* [About this task]: Pictures aside, reproduce exactly and only the lines from the one containing "You are a computer-use" through the end of the records.

* [Data]:
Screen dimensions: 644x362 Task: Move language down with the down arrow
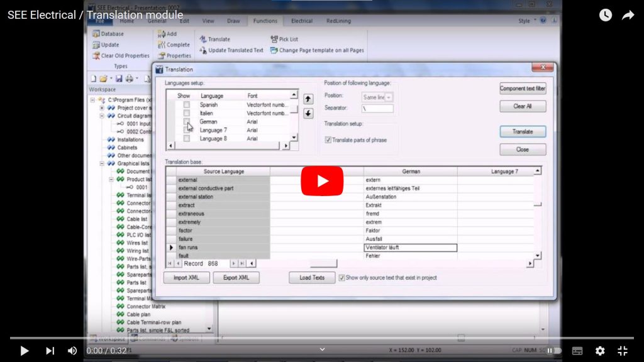[308, 113]
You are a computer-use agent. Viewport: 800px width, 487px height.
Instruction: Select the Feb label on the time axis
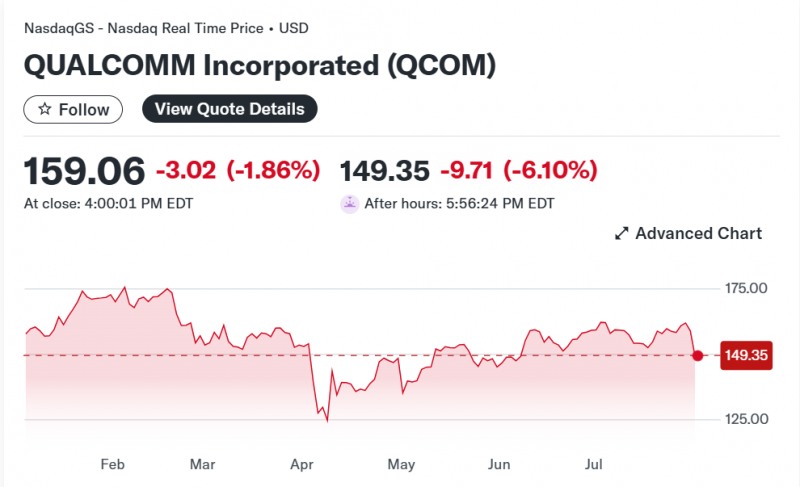point(112,465)
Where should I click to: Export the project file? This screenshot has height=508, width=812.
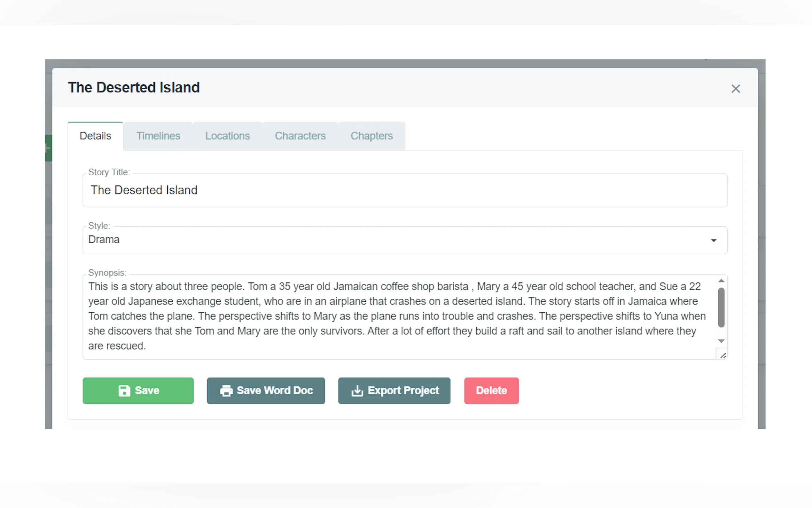coord(394,391)
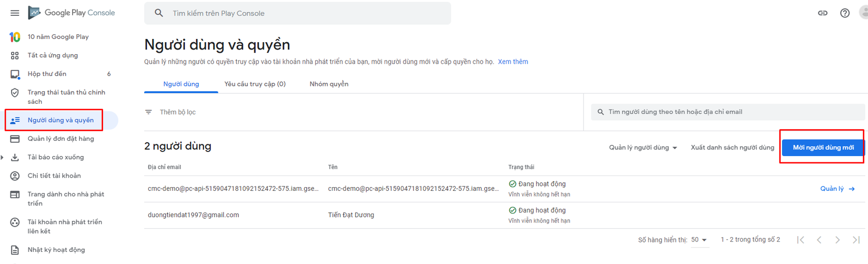Viewport: 868px width, 264px height.
Task: Open the Xem thêm link
Action: click(513, 62)
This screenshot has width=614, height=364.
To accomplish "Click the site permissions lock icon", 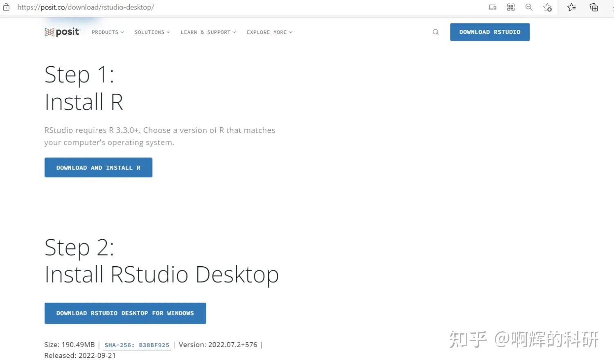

* [Output of the task]:
You are a computer-use agent. Viewport: 800px width, 487px height.
Instruction: Select the Feb label on the time axis
point(112,465)
Where should I click to: Export the project file? This screenshot has height=508, width=812.
coord(394,391)
Viewport: 868px width, 264px height.
Task: Open the Xem thêm link
Action: click(513, 62)
This screenshot has width=614, height=364.
To accomplish "Click the site permissions lock icon", 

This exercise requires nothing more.